With Thursday's opening of Stupid F#*@king Bird - director Posner's sad and hilarious "sort of" adaptation of The Seagull by Anton Chekhov - he shows that his dramatic instincts are still much the same as when he and Nolen met at Northwestern University.
During Bird's dress run-through, Nolen popped his head in and said how struck he was by his old friend's deconstructionist view, "one that captures Chekhov brilliantly, but is very much a new Posner work."
Here is a video chat between Nolen and Posner:
Posner left the Arden, where he was artistic director, three years after opening its space in Old City. The time was simply right. "In addition to the artistic, Terry and Amy derive pleasure from running things, building things," Posner says. "I didn't. . . . It felt like my writing was beginning to interest me more at that point."
He has a taste for redoing the classics, including his takes on Shakespeare's As You Like It in 1989 and Shaw's Man and Superman in 1995 (the latter starred Grace Gonglewski and Greg Wood, who both feature in Bird).

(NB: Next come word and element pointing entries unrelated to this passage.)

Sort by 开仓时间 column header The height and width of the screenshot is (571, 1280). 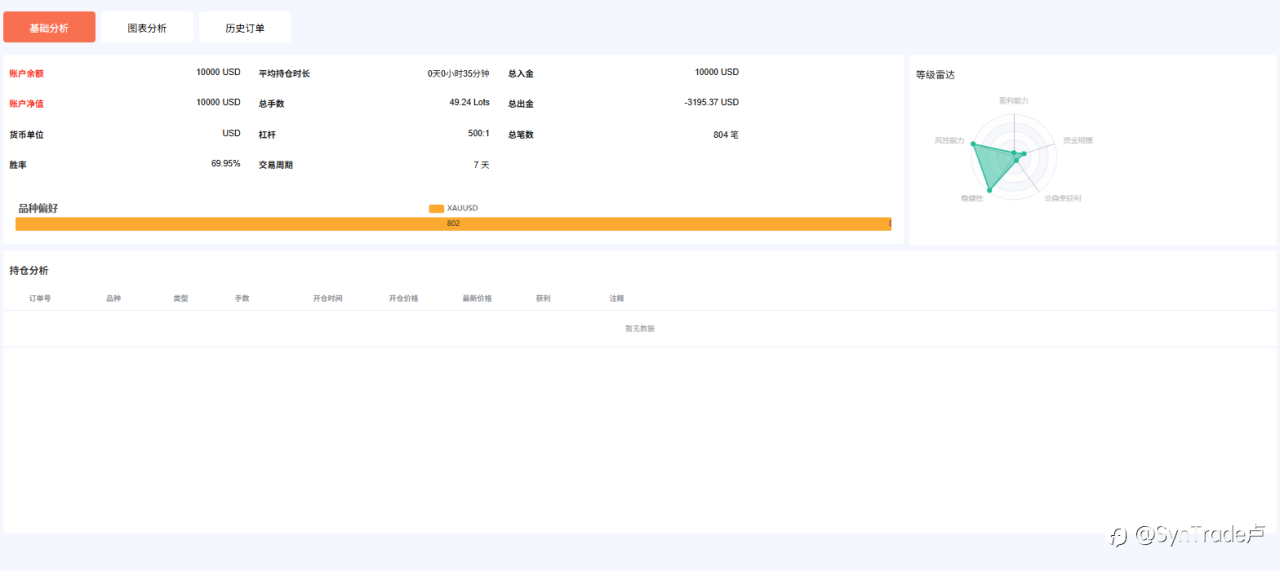328,298
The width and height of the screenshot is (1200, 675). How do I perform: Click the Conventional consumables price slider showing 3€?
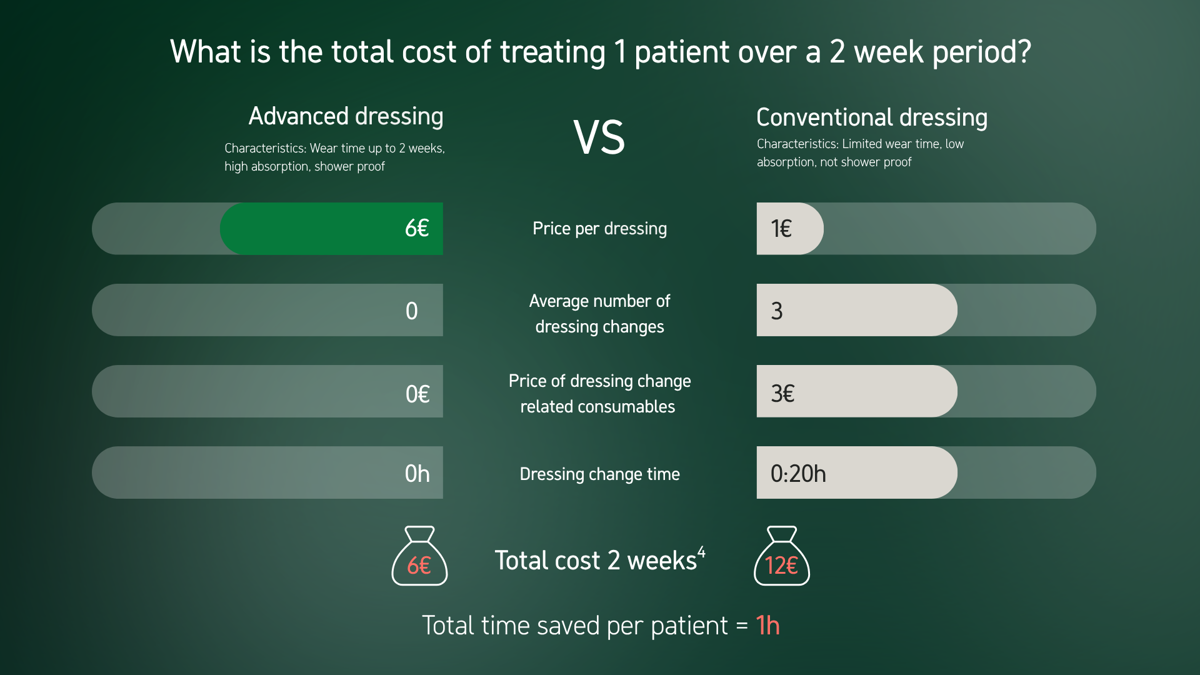click(x=856, y=392)
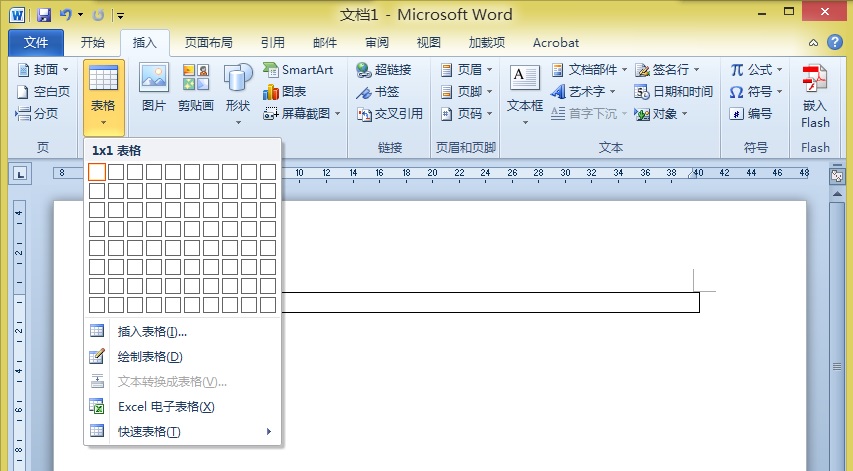This screenshot has height=471, width=853.
Task: Open the Word Help question mark icon
Action: pos(835,43)
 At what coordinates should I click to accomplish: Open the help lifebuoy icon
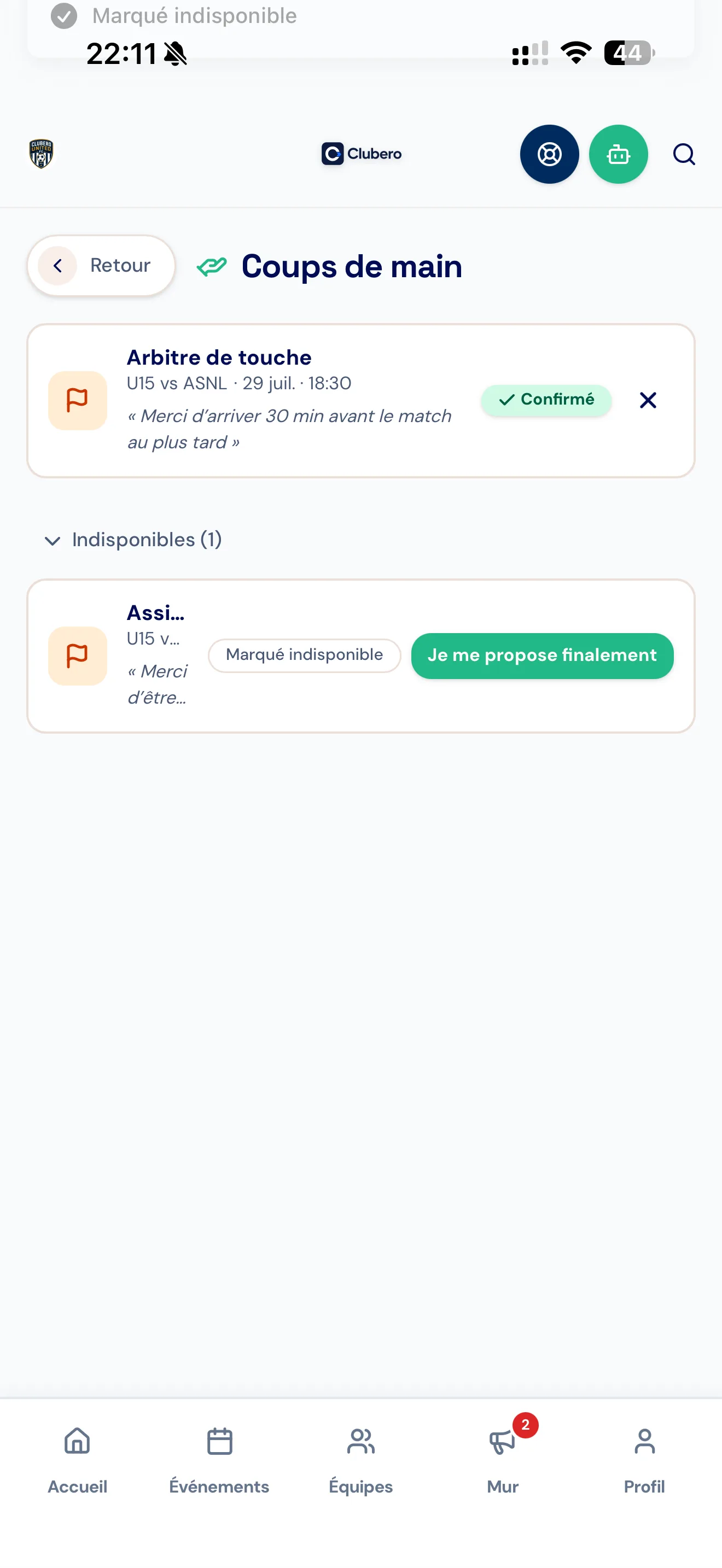pos(549,154)
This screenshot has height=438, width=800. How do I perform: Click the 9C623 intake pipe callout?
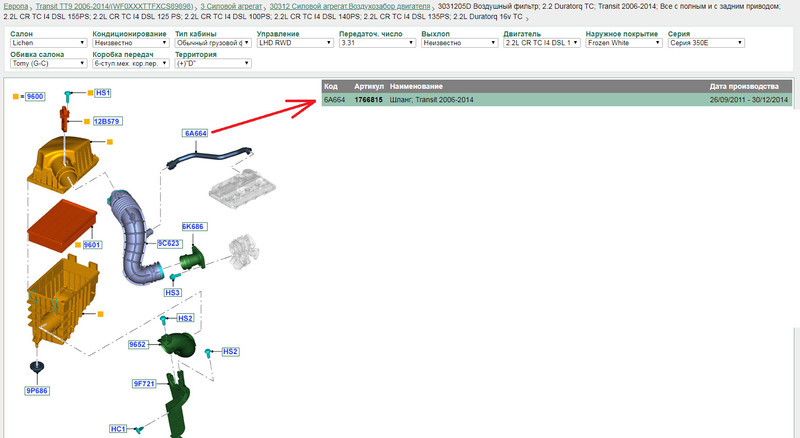tap(168, 243)
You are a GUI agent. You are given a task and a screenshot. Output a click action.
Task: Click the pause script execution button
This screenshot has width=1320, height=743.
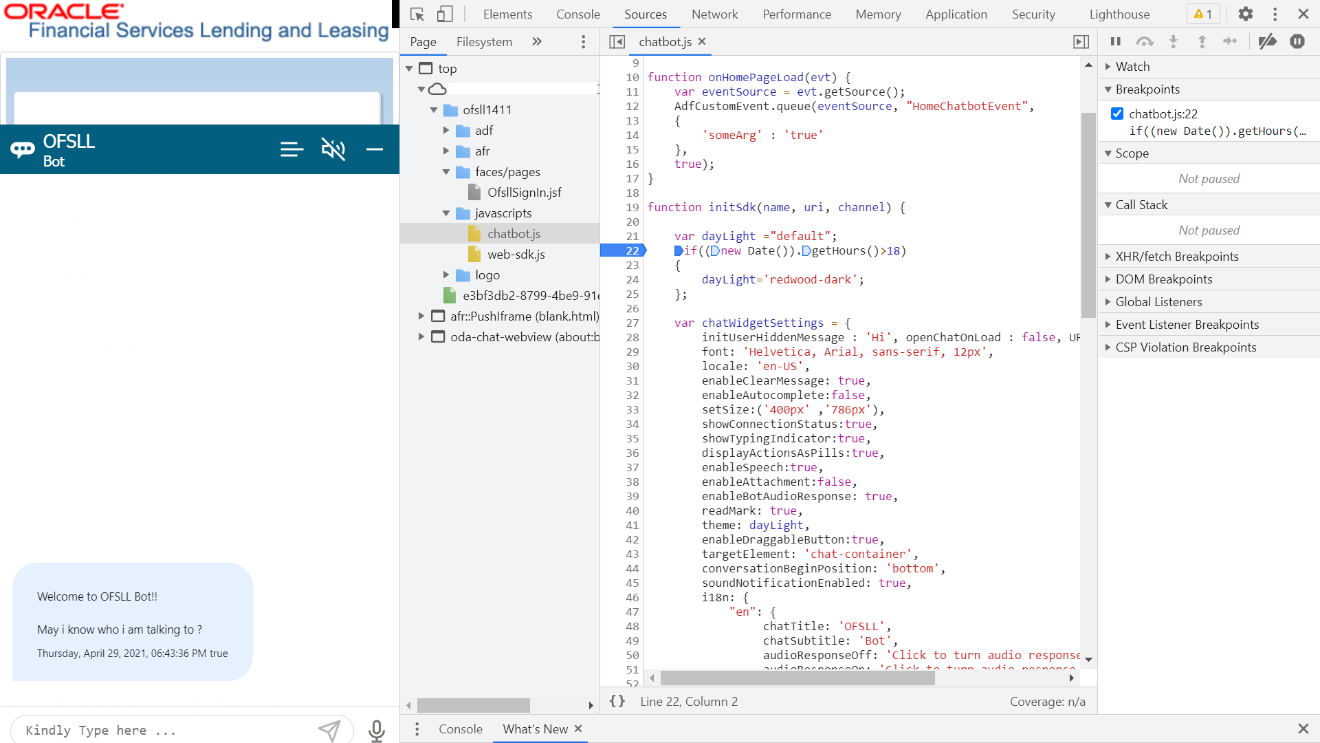click(1116, 41)
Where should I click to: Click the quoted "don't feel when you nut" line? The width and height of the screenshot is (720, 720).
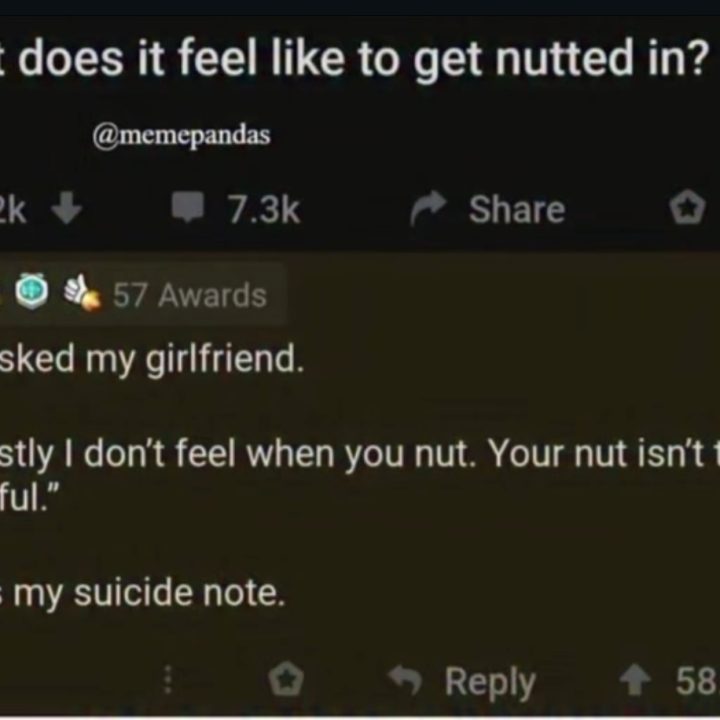(x=360, y=457)
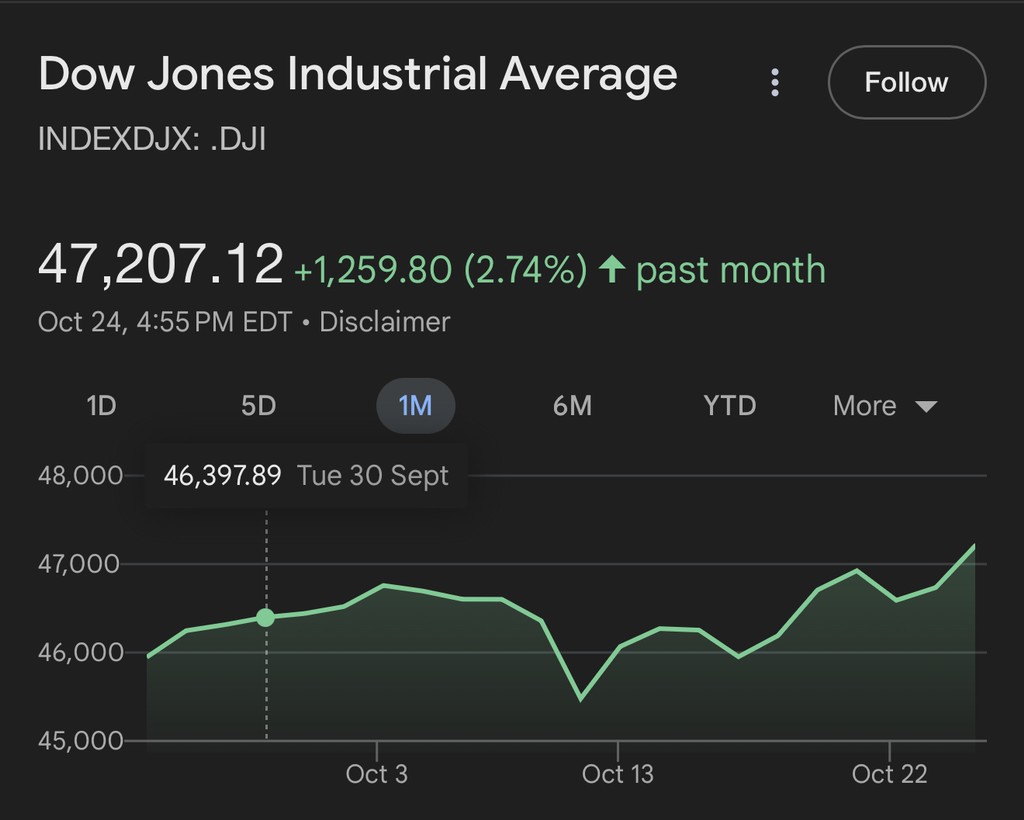Viewport: 1024px width, 820px height.
Task: Click the green up arrow icon
Action: [x=611, y=269]
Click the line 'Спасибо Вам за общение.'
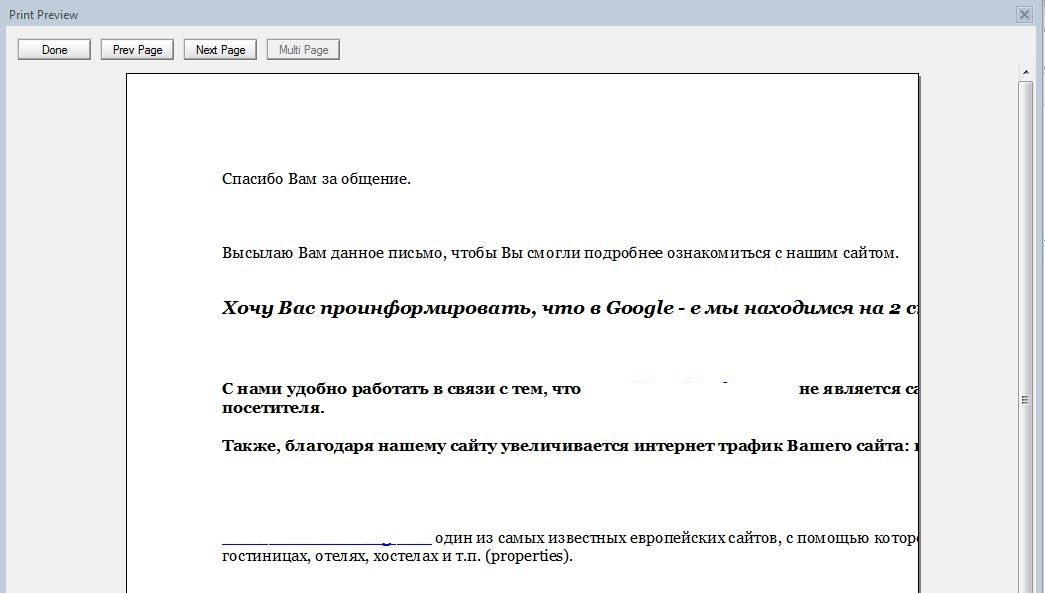Viewport: 1045px width, 593px height. (x=316, y=179)
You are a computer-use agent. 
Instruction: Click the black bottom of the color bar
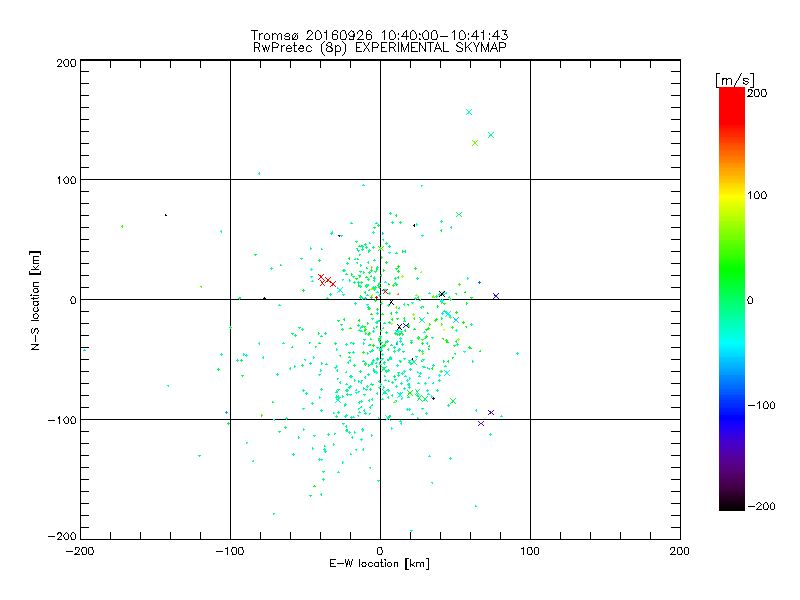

In 2005, Posner felt+ changes in how and what he wrote as a "sort-of" adapter/playwright/remixer. "Up until that time," he says, "most of what I did was reverent, serving the original author's vision, be it Chaim Potok or Kurt Vonnegut. I was sharing their stories in ways to make them proud."
That changed with Bird, a jumbled, highly personalized rewrite of Chekhov. It became a way for Posner to look at events in his own life (the birth of a daughter) and his surroundings (politics, his life as an artist) and spin Seagull into autobiography. Suddenly, #Black LivesMatter and egotistic TV actresses became part of Chekhov's - well, Posner's - material.
"I suddenly felt, 'No, no, I'm going to borrow your world and your playground, Anton Chekhov, and use it for my own purpose,' " Posner says with a laugh.
"People used to ask why don't I write my own plays," he says. "And I would tell them that these authors' words and ideas were so much more far-thinking than my own. That is, until, all of a sudden, I realized that I had been doing this for quite some time and have my own interesting life to draw from - relationships, love, hope, struggle."
The Seagull is, in part, a play about plays, and Posner reshaped it into a play about a play about plays about a life. The character of Conrad even uses Posnerian phrases ("I do say 'actually, actually' a lot") along with personal opinions and actions. As Posner puts it, "I'm embedded all over the Bird.
"The truth is the point of theater," Posner says. "As a director, I've forever asked actors to look into their hearts and minds and put their truth on the line: to reach deep, be generous and courageous. After a generation of asking that, I owe that of myself."
Why Chekhov? Posner says the playwright's language and vision give those who are curious and ardent license to create, or rather, recreate. "One hundred and 10 years ago, he was creating a new form of theater out of his radical honesty about everyday people, himself included. Now, I love bigger-than-life heroes and villains, but people getting through life and art's daily struggles - the quotidian difficulties - fascinated him and me. I'm the zillionth person to adapt Chekhov's words. We do it because of his transparency - I'm just re-radicalizing him."
Since its first performance in May 2013 by the Woolly Mammoth Theatre Company in Washington, Bird has flown around the globe to great applause. It won the Charles MacArthur Award for New Play or Musical in 2014. Popularity also has come to Life Sucks (Or the Present Ridiculous), Posner's equally irreverent, personal take on another Chekhov play.
Posner values the success less for the money than for the acceptance. "I don't feel so alone in all this anymore," he says. "Other people are responding to the things that I'm thinking about art and life."